Avec Denis, Cécile et Catherine et nos deux guides Patrick et Octave nous partons deux jours visiter la baie de Sainte Luce au nord de Lokaro. La traversée des terres pour y parvenir nous apporte des informations sur les plantations d'eucalyptus robusta et de grevillea robusta. Nous arrivons à Sainte Luce au retour d'une pêche abondante : thon, rougets, sardines, langoustes… la population de pêcheurs, pourtant moins isolée, paraît aussi pauvre qu'à Lokaro ou presque. La baie est splendide avec ses rochers de granite sortant de la mer. Nous visitons une petite forêt de transition du littoral, protégée de la coupe, notre guide Octave connaît assez bien l'utilisation médicale des plantes.

Elisabeth Le Deun est arrivée de La Réunion pour encadrer une formation de « Français Langue Etrangère (F.L.E.) » pour les deux instituteurs de Lokaro auxquels s'ajouteront cinq autres enseignants de Fort Dauphin. Cette formation de 5 jours a été confiée à Lucie, une professeure malgache de l'Alliance Française, rémunérée par l'association pour cette action. En fait, Lucie sera présente au stage qu'elle n'animera seule que le samedi.

PREPARATION

Avec Cécile, nous rencontrons M. Désiré Labona, directeur d'une école privée dans un quartier pauvre de Fort Dauphin ; c'est un conteur connu à FD et nous lui parlons de notre recherche concernant des contes malgaches sur la thématique de l'arbre ; il n'a pas grand chose à nous proposer mais la rencontre est très intéressante. Nous décidons de demander à Patrice, l'instituteur et directeur de notre école, de créer un conte lui même, car il a des qualités de poète et de conteur.
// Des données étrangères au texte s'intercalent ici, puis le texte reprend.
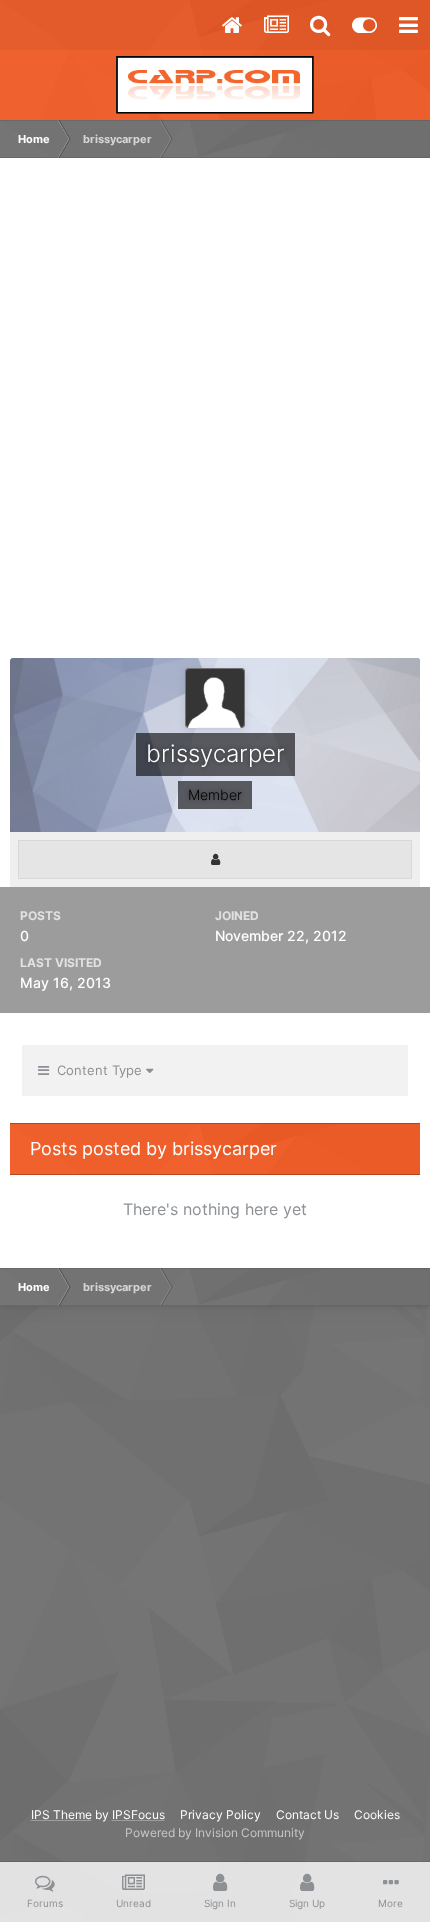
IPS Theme (61, 1814)
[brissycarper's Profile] (215, 859)
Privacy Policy (220, 1814)
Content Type (97, 1070)
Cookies (377, 1814)
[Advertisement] (215, 418)
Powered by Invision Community (215, 1832)
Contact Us (307, 1814)
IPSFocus (138, 1814)
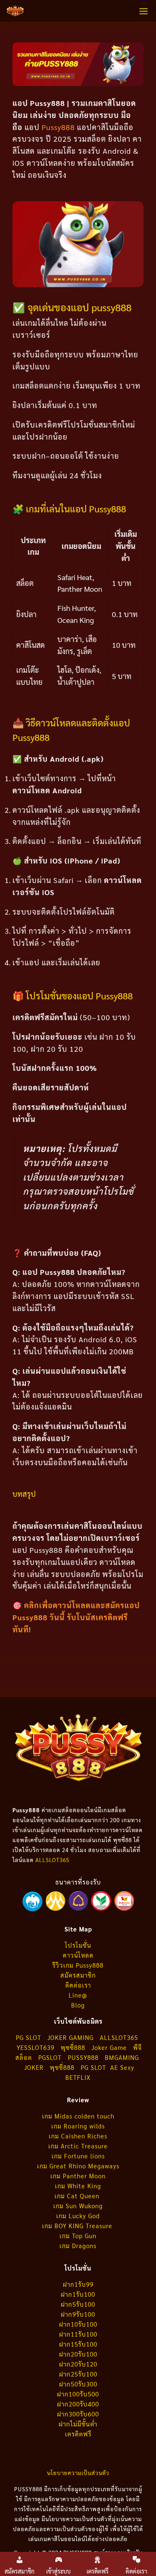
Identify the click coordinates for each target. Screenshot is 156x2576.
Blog (78, 2005)
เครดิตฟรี (78, 2434)
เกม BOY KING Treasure (78, 2225)
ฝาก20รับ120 (78, 2364)
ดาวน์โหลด (78, 1955)
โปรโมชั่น (78, 1945)
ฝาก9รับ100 (78, 2314)
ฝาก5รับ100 (78, 2304)
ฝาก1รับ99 (78, 2284)
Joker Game (109, 2047)
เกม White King (78, 2186)
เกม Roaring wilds (78, 2126)
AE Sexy (122, 2067)
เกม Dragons (78, 2245)
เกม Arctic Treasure (78, 2146)
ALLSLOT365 (52, 1859)
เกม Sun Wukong (78, 2205)
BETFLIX (78, 2077)
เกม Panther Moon (78, 2176)
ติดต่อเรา (78, 1985)
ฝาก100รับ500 (78, 2394)
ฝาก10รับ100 (78, 2324)
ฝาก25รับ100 (78, 2374)
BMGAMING (122, 2057)
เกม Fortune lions (78, 2156)
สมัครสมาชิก (78, 1975)
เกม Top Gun (78, 2235)
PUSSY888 (83, 2057)
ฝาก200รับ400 (78, 2404)
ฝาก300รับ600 (78, 2414)
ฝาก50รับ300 (78, 2384)
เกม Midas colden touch (78, 2116)
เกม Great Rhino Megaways (78, 2166)
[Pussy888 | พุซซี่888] (15, 11)
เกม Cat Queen (78, 2196)
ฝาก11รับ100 (78, 2334)
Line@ (78, 1995)
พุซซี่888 (73, 2047)
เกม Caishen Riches (78, 2136)
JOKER (34, 2067)
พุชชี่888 (62, 2067)
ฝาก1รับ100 (78, 2294)
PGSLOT (50, 2057)
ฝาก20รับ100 (78, 2354)
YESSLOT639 (35, 2047)
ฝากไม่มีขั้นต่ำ (78, 2424)
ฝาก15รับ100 (78, 2344)
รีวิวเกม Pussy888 (78, 1965)
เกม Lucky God (78, 2215)
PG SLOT (28, 2037)
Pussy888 (57, 127)
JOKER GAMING (70, 2037)
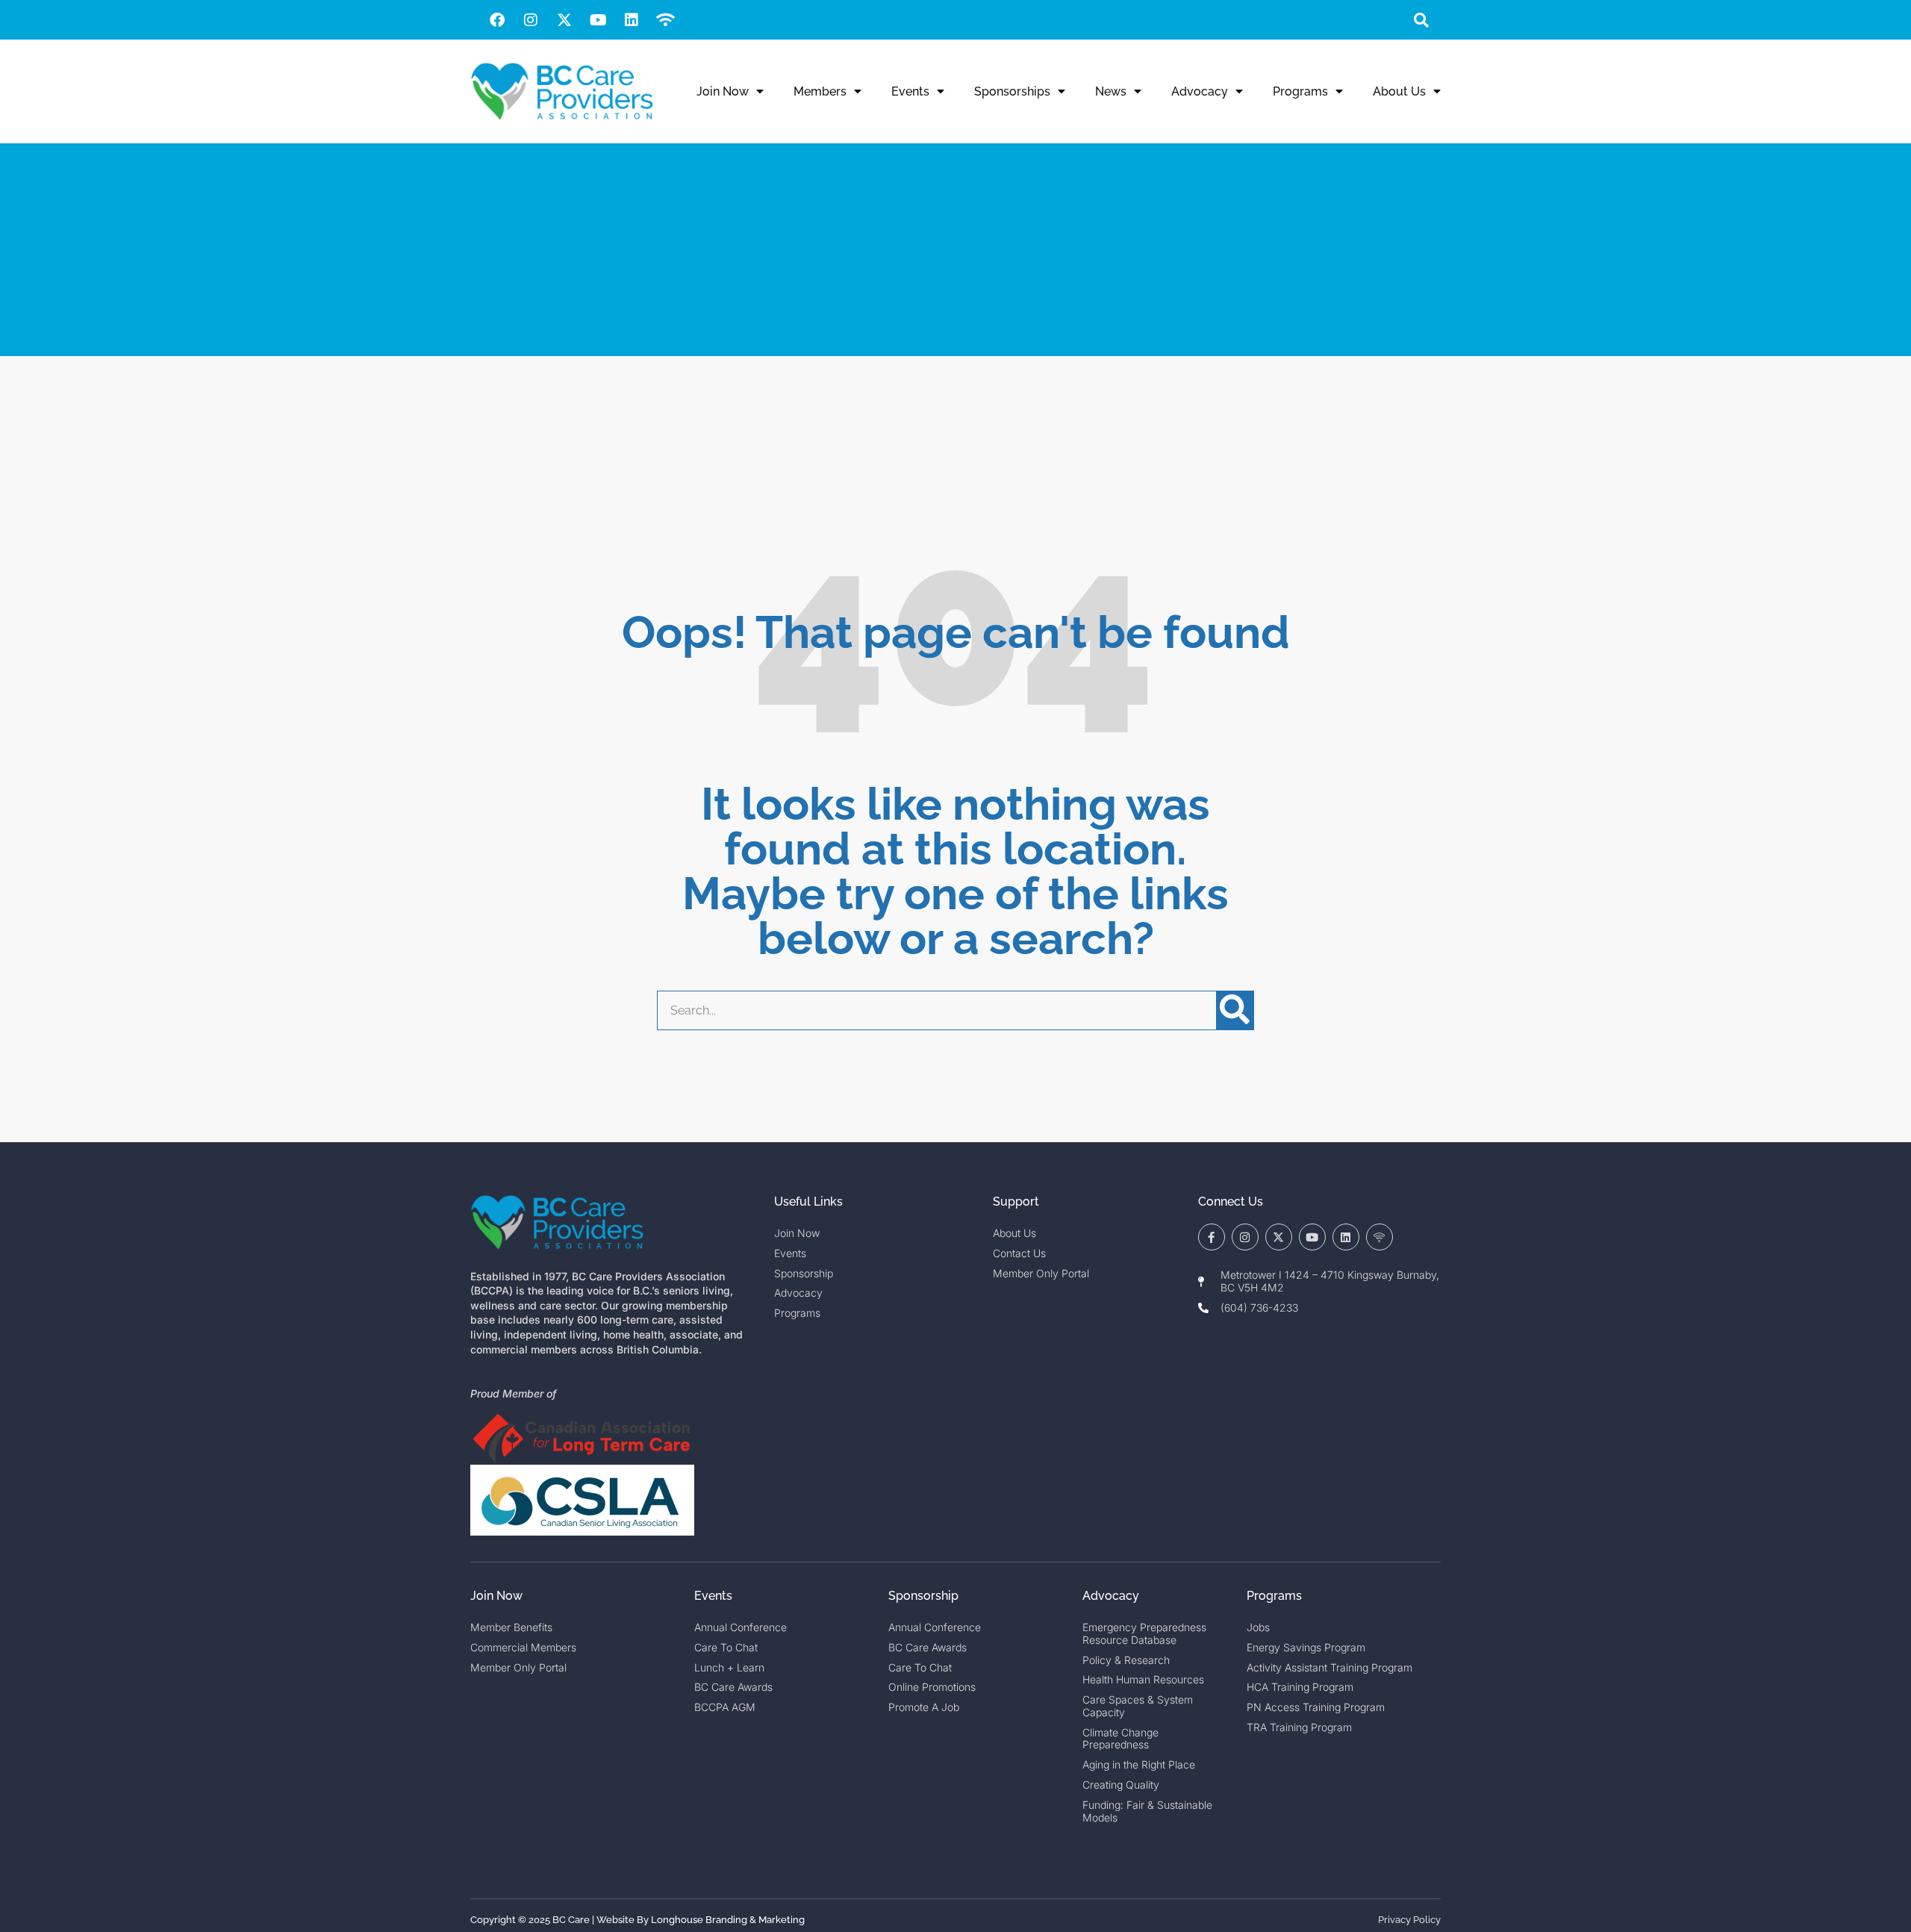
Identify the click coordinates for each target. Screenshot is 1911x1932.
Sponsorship (923, 1596)
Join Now (722, 91)
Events (910, 91)
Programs (1300, 91)
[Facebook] (497, 20)
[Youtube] (598, 20)
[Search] (1234, 1010)
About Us (1399, 91)
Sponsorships (1012, 91)
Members (820, 91)
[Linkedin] (631, 20)
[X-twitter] (564, 20)
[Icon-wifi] (1379, 1237)
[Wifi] (665, 20)
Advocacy (1199, 91)
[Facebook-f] (1211, 1237)
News (1110, 91)
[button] (1421, 19)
Elisabeth viendra pour la première semaine d'atelier à Lokaro se joindre à nous, leur apportant un volet production d'écrits réalisés par les enfants, d'abord en malgache puis traduits en français par Patrice, tout à fait dans l'esprit du projet.

 

INSTALLATION A LOKARO

Dimanche 7 avril, notre équipe est au complet. Les courses pour vivre deux semaines en autonomie sont faites et nous sommes prêtes pour le départ.

Une partie de l'équipe (Anne-Marie, Geneviève et Elisabeth) part en 4X4 pendant que l'autre (Véro, Cécile et Catherine) part à pied et en pirogue (pour le plaisir). La traversée de la mangrove et la marche le long de la baie de Lokaro sont très douces et magnifiques comparées aux secousses du 4X4 qui emprunte la nationale cabossée. Je ne regrette pas cette arrivée très progressive avec un paysage que je reconnais petit à petit et notre émotion monte en même temps.

A Lokaro, quelques enfants nous accueillent pour la traversée du bras de mer. Anne-Marie, Geneviève et Elisabeth sont déjà sur la presqu'île, les provisions et les bagages ont été déchargés.

A peine arrivée, Geneviève installe son atelier, mais nous devons enlever le bois de la construction du « Hilton V » qui encombre l'école.

Ayant opté pour le camping, comme la mission précédente, nous installons notre campement dans la cour et le coin de vie collectif dans l'école.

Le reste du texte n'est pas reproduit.